*Exercise goal*: Express every line of the items below as a JSON list of strings, one string per line, leaving out blank lines.

*Word and element location items*:
━━━━━━━━━━

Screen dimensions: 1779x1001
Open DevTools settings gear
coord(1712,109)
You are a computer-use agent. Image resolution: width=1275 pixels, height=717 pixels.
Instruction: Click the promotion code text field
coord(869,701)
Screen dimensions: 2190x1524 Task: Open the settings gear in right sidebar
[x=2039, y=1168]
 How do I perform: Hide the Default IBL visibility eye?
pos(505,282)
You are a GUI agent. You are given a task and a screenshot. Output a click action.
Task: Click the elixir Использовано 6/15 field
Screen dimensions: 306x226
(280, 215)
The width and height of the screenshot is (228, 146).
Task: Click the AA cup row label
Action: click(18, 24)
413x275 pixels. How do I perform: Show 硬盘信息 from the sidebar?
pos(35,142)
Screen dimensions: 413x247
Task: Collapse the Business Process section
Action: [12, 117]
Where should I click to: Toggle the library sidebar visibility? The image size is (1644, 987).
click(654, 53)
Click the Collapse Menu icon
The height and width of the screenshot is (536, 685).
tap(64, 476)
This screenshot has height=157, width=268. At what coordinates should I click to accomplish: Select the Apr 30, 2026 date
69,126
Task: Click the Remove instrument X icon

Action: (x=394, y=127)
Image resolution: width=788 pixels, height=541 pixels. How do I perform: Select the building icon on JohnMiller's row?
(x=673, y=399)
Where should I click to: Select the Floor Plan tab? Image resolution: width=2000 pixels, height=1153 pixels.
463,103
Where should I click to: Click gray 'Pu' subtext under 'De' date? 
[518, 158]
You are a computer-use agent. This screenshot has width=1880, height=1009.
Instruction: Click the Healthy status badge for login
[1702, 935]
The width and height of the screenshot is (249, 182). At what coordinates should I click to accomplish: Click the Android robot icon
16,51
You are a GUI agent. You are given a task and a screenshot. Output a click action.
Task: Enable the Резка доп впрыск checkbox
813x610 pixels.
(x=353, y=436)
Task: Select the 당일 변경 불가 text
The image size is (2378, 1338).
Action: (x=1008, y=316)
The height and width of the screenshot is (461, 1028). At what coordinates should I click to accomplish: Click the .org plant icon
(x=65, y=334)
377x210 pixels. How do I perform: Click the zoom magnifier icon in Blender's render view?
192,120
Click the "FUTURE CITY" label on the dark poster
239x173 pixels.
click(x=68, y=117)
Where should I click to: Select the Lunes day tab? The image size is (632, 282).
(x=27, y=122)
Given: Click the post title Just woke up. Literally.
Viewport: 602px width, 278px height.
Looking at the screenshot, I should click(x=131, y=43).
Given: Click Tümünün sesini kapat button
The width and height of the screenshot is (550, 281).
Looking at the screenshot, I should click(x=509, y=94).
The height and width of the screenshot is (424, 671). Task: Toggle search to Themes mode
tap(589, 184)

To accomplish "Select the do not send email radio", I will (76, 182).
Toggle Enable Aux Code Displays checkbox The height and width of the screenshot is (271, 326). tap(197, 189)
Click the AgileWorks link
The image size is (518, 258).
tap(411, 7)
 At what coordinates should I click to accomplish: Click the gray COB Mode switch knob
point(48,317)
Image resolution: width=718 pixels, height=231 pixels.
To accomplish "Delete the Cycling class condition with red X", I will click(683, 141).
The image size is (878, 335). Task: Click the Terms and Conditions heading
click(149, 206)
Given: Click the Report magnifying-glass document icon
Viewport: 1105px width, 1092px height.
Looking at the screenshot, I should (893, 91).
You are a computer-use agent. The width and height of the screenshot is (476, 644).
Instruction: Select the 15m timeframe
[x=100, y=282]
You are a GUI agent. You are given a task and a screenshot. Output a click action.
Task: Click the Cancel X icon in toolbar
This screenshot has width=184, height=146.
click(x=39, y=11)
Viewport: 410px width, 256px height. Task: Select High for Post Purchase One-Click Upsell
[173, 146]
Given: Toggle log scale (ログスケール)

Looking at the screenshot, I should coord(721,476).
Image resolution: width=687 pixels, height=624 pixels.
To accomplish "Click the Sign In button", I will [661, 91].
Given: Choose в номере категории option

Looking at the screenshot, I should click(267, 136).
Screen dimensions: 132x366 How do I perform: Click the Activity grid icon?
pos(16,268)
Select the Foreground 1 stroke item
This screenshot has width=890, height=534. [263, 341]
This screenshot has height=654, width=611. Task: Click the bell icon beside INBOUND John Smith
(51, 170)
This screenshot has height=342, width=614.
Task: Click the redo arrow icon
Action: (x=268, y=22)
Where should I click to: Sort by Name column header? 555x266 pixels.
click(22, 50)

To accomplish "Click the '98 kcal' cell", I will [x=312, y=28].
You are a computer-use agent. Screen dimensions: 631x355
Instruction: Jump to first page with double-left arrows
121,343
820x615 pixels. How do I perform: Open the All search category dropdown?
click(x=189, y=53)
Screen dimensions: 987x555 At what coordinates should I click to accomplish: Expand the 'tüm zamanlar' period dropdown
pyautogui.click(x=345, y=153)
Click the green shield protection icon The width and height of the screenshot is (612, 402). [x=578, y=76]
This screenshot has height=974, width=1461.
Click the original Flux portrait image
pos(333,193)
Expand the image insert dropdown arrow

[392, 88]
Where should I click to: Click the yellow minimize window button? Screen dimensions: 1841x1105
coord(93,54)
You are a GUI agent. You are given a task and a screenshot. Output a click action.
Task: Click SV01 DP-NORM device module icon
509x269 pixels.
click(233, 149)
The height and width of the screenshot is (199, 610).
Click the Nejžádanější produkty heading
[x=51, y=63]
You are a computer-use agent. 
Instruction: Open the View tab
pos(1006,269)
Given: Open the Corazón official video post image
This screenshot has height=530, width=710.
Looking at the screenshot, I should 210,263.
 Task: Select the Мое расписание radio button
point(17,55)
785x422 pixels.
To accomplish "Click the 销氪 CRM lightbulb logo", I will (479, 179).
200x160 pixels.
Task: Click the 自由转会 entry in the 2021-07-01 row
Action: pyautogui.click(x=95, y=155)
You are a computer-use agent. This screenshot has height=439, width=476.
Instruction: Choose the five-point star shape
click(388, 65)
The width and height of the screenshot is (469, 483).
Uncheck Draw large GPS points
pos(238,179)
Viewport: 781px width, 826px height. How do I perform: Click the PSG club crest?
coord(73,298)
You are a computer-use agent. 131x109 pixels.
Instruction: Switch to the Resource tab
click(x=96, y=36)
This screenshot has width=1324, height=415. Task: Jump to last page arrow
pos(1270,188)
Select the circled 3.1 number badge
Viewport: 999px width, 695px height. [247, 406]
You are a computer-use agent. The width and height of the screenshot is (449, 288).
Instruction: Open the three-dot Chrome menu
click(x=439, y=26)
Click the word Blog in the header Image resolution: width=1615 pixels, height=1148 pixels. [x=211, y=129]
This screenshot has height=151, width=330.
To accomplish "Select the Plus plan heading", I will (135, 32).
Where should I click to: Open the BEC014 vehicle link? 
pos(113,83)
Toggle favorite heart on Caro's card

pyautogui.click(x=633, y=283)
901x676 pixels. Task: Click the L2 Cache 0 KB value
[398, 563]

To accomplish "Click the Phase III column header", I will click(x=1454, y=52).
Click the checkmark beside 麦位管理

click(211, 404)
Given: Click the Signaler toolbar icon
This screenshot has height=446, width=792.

━━━━━━━━━━

*Answer to this problem*:
[
  "Screen dimensions: 1779x1001",
  "Open DevTools settings gear",
  "coord(1712,109)",
  "You are a computer-use agent. Image resolution: width=1275 pixels, height=717 pixels.",
  "Instruction: Click the promotion code text field",
  "coord(869,701)",
  "Screen dimensions: 2190x1524 Task: Open the settings gear in right sidebar",
  "[x=2039, y=1168]",
  " How do I perform: Hide the Default IBL visibility eye?",
  "pos(505,282)",
  "You are a GUI agent. You are given a task and a screenshot. Output a click action.",
  "Task: Click the elixir Использовано 6/15 field",
  "Screen dimensions: 306x226",
  "(280, 215)",
  "The width and height of the screenshot is (228, 146).",
  "Task: Click the AA cup row label",
  "Action: click(18, 24)",
  "413x275 pixels. How do I perform: Show 硬盘信息 from the sidebar?",
  "pos(35,142)",
  "Screen dimensions: 413x247",
  "Task: Collapse the Business Process section",
  "Action: [12, 117]",
  "Where should I click to: Toggle the library sidebar visibility? The image size is (1644, 987).",
  "click(654, 53)",
  "Click the Collapse Menu icon",
  "The height and width of the screenshot is (536, 685).",
  "tap(64, 476)",
  "This screenshot has height=157, width=268. At what coordinates should I click to accomplish: Select the Apr 30, 2026 date",
  "69,126",
  "Task: Click the Remove instrument X icon",
  "Action: (x=394, y=127)",
  "Image resolution: width=788 pixels, height=541 pixels. How do I perform: Select the building icon on JohnMiller's row?",
  "(x=673, y=399)",
  "Where should I click to: Select the Floor Plan tab? Image resolution: width=2000 pixels, height=1153 pixels.",
  "463,103",
  "Where should I click to: Click gray 'Pu' subtext under 'De' date? ",
  "[518, 158]",
  "You are a computer-use agent. This screenshot has width=1880, height=1009.",
  "Instruction: Click the Healthy status badge for login",
  "[1702, 935]",
  "The width and height of the screenshot is (249, 182). At what coordinates should I click to accomplish: Click the Android robot icon",
  "16,51",
  "You are a GUI agent. You are given a task and a screenshot. Output a click action.",
  "Task: Enable the Резка доп впрыск checkbox",
  "813x610 pixels.",
  "(x=353, y=436)",
  "Task: Select the 당일 변경 불가 text",
  "The image size is (2378, 1338).",
  "Action: (x=1008, y=316)",
  "The height and width of the screenshot is (461, 1028). At what coordinates should I click to accomplish: Click the .org plant icon",
  "(x=65, y=334)",
  "377x210 pixels. How do I perform: Click the zoom magnifier icon in Blender's render view?",
  "192,120",
  "Click the \"FUTURE CITY\" label on the dark poster",
  "239x173 pixels.",
  "click(x=68, y=117)",
  "Where should I click to: Select the Lunes day tab? The image size is (632, 282).",
  "(x=27, y=122)",
  "Given: Click the post title Just woke up. Literally.",
  "Viewport: 602px width, 278px height.",
  "Looking at the screenshot, I should click(x=131, y=43).",
  "Given: Click Tümünün sesini kapat button",
  "The width and height of the screenshot is (550, 281).",
  "Looking at the screenshot, I should click(x=509, y=94).",
  "The height and width of the screenshot is (424, 671). Task: Toggle search to Themes mode",
  "tap(589, 184)",
  "To accomplish \"Select the do not send email radio\", I will (76, 182).",
  "Toggle Enable Aux Code Displays checkbox The height and width of the screenshot is (271, 326). tap(197, 189)",
  "Click the AgileWorks link",
  "The image size is (518, 258).",
  "tap(411, 7)",
  " At what coordinates should I click to accomplish: Click the gray COB Mode switch knob",
  "point(48,317)",
  "Image resolution: width=718 pixels, height=231 pixels.",
  "To accomplish \"Delete the Cycling class condition with red X\", I will click(683, 141).",
  "The image size is (878, 335). Task: Click the Terms and Conditions heading",
  "click(149, 206)",
  "Given: Click the Report magnifying-glass document icon",
  "Viewport: 1105px width, 1092px height.",
  "Looking at the screenshot, I should (893, 91).",
  "You are a computer-use agent. The width and height of the screenshot is (476, 644).",
  "Instruction: Select the 15m timeframe",
  "[x=100, y=282]",
  "You are a GUI agent. You are given a task and a screenshot. Output a click action.",
  "Task: Click the Cancel X icon in toolbar",
  "This screenshot has width=184, height=146.",
  "click(x=39, y=11)",
  "Viewport: 410px width, 256px height. Task: Select High for Post Purchase One-Click Upsell",
  "[173, 146]",
  "Given: Toggle log scale (ログスケール)",
  "Looking at the screenshot, I should coord(721,476).",
  "Image resolution: width=687 pixels, height=624 pixels.",
  "To accomplish \"Click the Sign In button\", I will [661, 91].",
  "Given: Choose в номере категории option",
  "Looking at the screenshot, I should click(267, 136).",
  "Screen dimensions: 132x366 How do I perform: Click the Activity grid icon?",
  "pos(16,268)",
  "Select the Foreground 1 stroke item",
  "This screenshot has width=890, height=534. [263, 341]",
  "This screenshot has height=654, width=611. Task: Click the bell icon beside INBOUND John Smith",
  "(51, 170)",
  "This screenshot has height=342, width=614.",
  "Task: Click the redo arrow icon",
  "Action: (x=268, y=22)",
  "Where should I click to: Sort by Name column header? 555x266 pixels.",
  "click(22, 50)",
  "To accomplish \"Click the '98 kcal' cell\", I will [x=312, y=28].",
  "You are a computer-use agent. Screen dimensions: 631x355",
  "Instruction: Jump to first page with double-left arrows",
  "121,343",
  "820x615 pixels. How do I perform: Open the All search category dropdown?",
  "click(x=189, y=53)",
  "Screen dimensions: 987x555 At what coordinates should I click to accomplish: Expand the 'tüm zamanlar' period dropdown",
  "pyautogui.click(x=345, y=153)",
  "Click the green shield protection icon The width and height of the screenshot is (612, 402). [x=578, y=76]",
  "This screenshot has height=974, width=1461.",
  "Click the original Flux portrait image",
  "pos(333,193)",
  "Expand the image insert dropdown arrow",
  "[392, 88]",
  "Where should I click to: Click the yellow minimize window button? Screen dimensions: 1841x1105",
  "coord(93,54)",
  "You are a GUI agent. You are given a task and a screenshot. Output a click action.",
  "Task: Click SV01 DP-NORM device module icon",
  "509x269 pixels.",
  "click(233, 149)",
  "The height and width of the screenshot is (199, 610).",
  "Click the Nejžádanější produkty heading",
  "[x=51, y=63]",
  "You are a computer-use agent. ",
  "Instruction: Open the View tab",
  "pos(1006,269)",
  "Given: Open the Corazón official video post image",
  "This screenshot has height=530, width=710.",
  "Looking at the screenshot, I should 210,263.",
  " Task: Select the Мое расписание radio button",
  "point(17,55)",
  "785x422 pixels.",
  "To accomplish \"Click the 销氪 CRM lightbulb logo\", I will (479, 179).",
  "200x160 pixels.",
  "Task: Click the 自由转会 entry in the 2021-07-01 row",
  "Action: pyautogui.click(x=95, y=155)",
  "You are a computer-use agent. This screenshot has height=439, width=476.",
  "Instruction: Choose the five-point star shape",
  "click(388, 65)",
  "The width and height of the screenshot is (469, 483).",
  "Uncheck Draw large GPS points",
  "pos(238,179)",
  "Viewport: 781px width, 826px height. How do I perform: Click the PSG club crest?",
  "coord(73,298)",
  "You are a computer-use agent. 131x109 pixels.",
  "Instruction: Switch to the Resource tab",
  "click(x=96, y=36)",
  "This screenshot has width=1324, height=415. Task: Jump to last page arrow",
  "pos(1270,188)",
  "Select the circled 3.1 number badge",
  "Viewport: 999px width, 695px height. [247, 406]",
  "You are a computer-use agent. The width and height of the screenshot is (449, 288).",
  "Instruction: Open the three-dot Chrome menu",
  "click(x=439, y=26)",
  "Click the word Blog in the header Image resolution: width=1615 pixels, height=1148 pixels. [x=211, y=129]",
  "This screenshot has height=151, width=330.",
  "To accomplish \"Select the Plus plan heading\", I will (135, 32).",
  "Where should I click to: Open the BEC014 vehicle link? ",
  "pos(113,83)",
  "Toggle favorite heart on Caro's card",
  "pyautogui.click(x=633, y=283)",
  "901x676 pixels. Task: Click the L2 Cache 0 KB value",
  "[398, 563]",
  "To accomplish \"Click the Phase III column header\", I will click(x=1454, y=52).",
  "Click the checkmark beside 麦位管理",
  "click(211, 404)",
  "Given: Click the Signaler toolbar icon",
  "This screenshot has height=446, width=792."
]